[What to work on]:
Please continue the passage about discretionary time, media use, and attention, starting right after its last sentence.

[Given passage]:

═══

Growth in discretionary time is closely related to growth in media use, particularly time spent watching television.  Table 1 shows trends in media use and discretionary time in the US from about 1925 to 1995.  The share of discretionary time allocated to media grew from about 25% in 1925 to about 50% in 1995.  But the power of the new media on ordinary persons’ time has operated in a particular way.  Note that time spent reading newspapers did not change significantly between 1925 and 1965, and discretionary time allocated to non-media activities has changed little between 1925 and 1995.[20]  Most of the increase in media usage since 1925, in particular television viewing, is accounted for by increases in discretionary time.[21]  Historically, the growth in time spent with television has largely come from growth in discretionary time.[22] 

 

 

Table 1

US Trends in Media Use

Based on Time Studies

(hours per week as primary activity)

 

 

Year

Time Use

c. 1925

1965

1995

Reading

6

4

3

      Newspapers

2.5

2.5

0.8

Television

0

10

16

Other Media

1

1

1

Total Discret. Time

26

35

41

      media time

7

15

20

      non-media time

19

20

21

 

Growth in discretionary time and development of new habits for occupying time are probably more important than compelling content for the development of the digital economy.  An insightful industry analyst has argued strongly that, in terms of economic value, content is not king.[23]  Recent industry developments seem to support that analysis.[24]  Content can provide inspiration, education, and degradation, it can promote social justice, better public policy, and existing cultural stereotypes, and it can make and break the images and fortunes of politicians and other public figures.  But content may not be even a major factor in determining the aggregate revenue of media industries.  Television, radio, and newspaper have succeeded economically primarily by cultivating favorable habits of use, and the same is likely to be true for new media.

 

 

II. Advertising’s Share of the Economy: Constant Long-Term

 

Attention is an important dimension of activity independent from time.  Time and attention tend to be positively related.  Spending time often serves as a sign or measure of attention, while a given level of attention becomes more significant the longer amount of time over which it is sustained.    Nonetheless, time and attention cannot be reduced to measures of one or the other.   The level of attention can differ significantly over different time periods.  Moreover, the distribution of attention over time matters in describing the nature of activity; a sleeping person might have enough attentiveness to perceive the sound of an alarm clock, but no matter how long the person slept she would not notice an advertisement placed on the wall.  Thus attention is an important aspect of describing and measuring personal activity.

═══

[Recorded data]:
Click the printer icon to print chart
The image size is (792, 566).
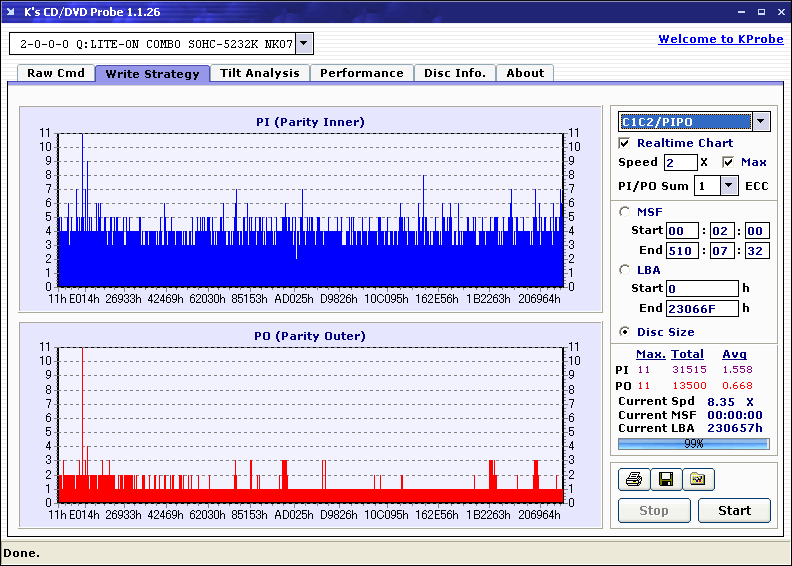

═══

[Result below]:
Advertising spending provides a measure of commercial efforts to attract attention through media messages.  Of course the desire to attract attention is an aspect of human nature, and techniques for attracting attention have been at the core of education and intellectual life for millennia.   Economic development has provided new incentives for attracting attention, and media development has provided new tools.  Advertising spending is a measure of efforts to attract attention in a particular way to particular goods. 

 

While the development of radio and television has provided important new media for advertising, total advertising spending as share of the economy has been constant long-term.  Chart 1 shows US advertising spending, including direct mail advertising, as a share of the economy’s overall output (GDP) from 1925 to 1999.[25]  The advertising share dropped sharply, and not surprisingly, during World War II, and experienced a dip in the late sixties and early seventies.  There is no evidence of a long-term upward trend.  As Table 2 shows, overall US advertising spending as a share of GDP was 2.6% in 1925 and 2.4% in 1998.   Similarly, UK advertising spending as a share of GDP is roughly horizontal in the long run, with a somewhat greater reduction associated with World War II.[26]  UK advertising as a share of GDP was 1.7% about 1925 and in 1998.[27]  The advent of radio and television does not appear to have influenced total spending on advertising relative to over-all economic activity.[28]



 

Table 2

Advertising’s Share of  the Economy

(ad spending as % of GDP)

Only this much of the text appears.